All of the entries below are to be copied word for word.
*** Block opens ***
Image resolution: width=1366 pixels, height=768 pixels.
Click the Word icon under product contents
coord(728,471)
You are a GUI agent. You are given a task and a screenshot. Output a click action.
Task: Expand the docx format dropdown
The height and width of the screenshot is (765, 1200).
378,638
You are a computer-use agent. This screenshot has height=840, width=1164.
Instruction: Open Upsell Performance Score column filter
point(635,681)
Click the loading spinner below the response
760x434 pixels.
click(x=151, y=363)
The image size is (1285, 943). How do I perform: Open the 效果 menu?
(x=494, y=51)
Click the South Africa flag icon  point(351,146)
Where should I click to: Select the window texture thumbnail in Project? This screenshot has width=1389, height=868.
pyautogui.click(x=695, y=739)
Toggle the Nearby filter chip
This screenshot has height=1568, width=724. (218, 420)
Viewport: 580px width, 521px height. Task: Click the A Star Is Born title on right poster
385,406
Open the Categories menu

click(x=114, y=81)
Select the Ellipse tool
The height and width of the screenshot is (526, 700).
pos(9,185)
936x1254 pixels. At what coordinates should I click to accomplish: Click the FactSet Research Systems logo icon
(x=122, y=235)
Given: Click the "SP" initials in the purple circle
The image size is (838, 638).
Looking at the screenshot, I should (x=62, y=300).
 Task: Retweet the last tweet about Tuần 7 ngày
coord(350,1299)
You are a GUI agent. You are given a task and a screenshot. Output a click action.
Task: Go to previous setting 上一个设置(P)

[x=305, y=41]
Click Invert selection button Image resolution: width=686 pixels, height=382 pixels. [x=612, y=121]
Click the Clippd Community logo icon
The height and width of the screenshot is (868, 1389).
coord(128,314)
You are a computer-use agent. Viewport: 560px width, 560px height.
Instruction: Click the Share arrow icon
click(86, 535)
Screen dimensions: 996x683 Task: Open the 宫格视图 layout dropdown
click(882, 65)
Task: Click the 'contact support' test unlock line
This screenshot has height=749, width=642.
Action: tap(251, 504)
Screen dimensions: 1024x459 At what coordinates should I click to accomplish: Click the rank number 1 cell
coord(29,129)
*** Block closes ***
### Result of this exercise
Image resolution: width=1366 pixels, height=768 pixels.
Click the Word icon under product contents
coord(728,471)
You are a GUI agent. You are given a task and a screenshot. Output a click action.
Task: Expand the docx format dropdown
The height and width of the screenshot is (765, 1200).
378,638
You are a computer-use agent. This screenshot has height=840, width=1164.
Instruction: Open Upsell Performance Score column filter
point(635,681)
Click the loading spinner below the response
760x434 pixels.
click(x=151, y=363)
The image size is (1285, 943). How do I perform: Open the 效果 menu?
(x=494, y=51)
Click the South Africa flag icon  point(351,146)
Where should I click to: Select the window texture thumbnail in Project? This screenshot has width=1389, height=868.
pyautogui.click(x=695, y=739)
Toggle the Nearby filter chip
This screenshot has height=1568, width=724. (218, 420)
Viewport: 580px width, 521px height. Task: Click the A Star Is Born title on right poster
385,406
Open the Categories menu

click(x=114, y=81)
Select the Ellipse tool
The height and width of the screenshot is (526, 700).
pos(9,185)
936x1254 pixels. At what coordinates should I click to accomplish: Click the FactSet Research Systems logo icon
(x=122, y=235)
Given: Click the "SP" initials in the purple circle
The image size is (838, 638).
Looking at the screenshot, I should (x=62, y=300).
 Task: Retweet the last tweet about Tuần 7 ngày
coord(350,1299)
You are a GUI agent. You are given a task and a screenshot. Output a click action.
Task: Go to previous setting 上一个设置(P)

[x=305, y=41]
Click Invert selection button Image resolution: width=686 pixels, height=382 pixels. [x=612, y=121]
Click the Clippd Community logo icon
The height and width of the screenshot is (868, 1389).
coord(128,314)
You are a computer-use agent. Viewport: 560px width, 560px height.
Instruction: Click the Share arrow icon
click(86, 535)
Screen dimensions: 996x683 Task: Open the 宫格视图 layout dropdown
click(882, 65)
Task: Click the 'contact support' test unlock line
This screenshot has height=749, width=642.
Action: tap(251, 504)
Screen dimensions: 1024x459 At what coordinates should I click to accomplish: Click the rank number 1 cell
coord(29,129)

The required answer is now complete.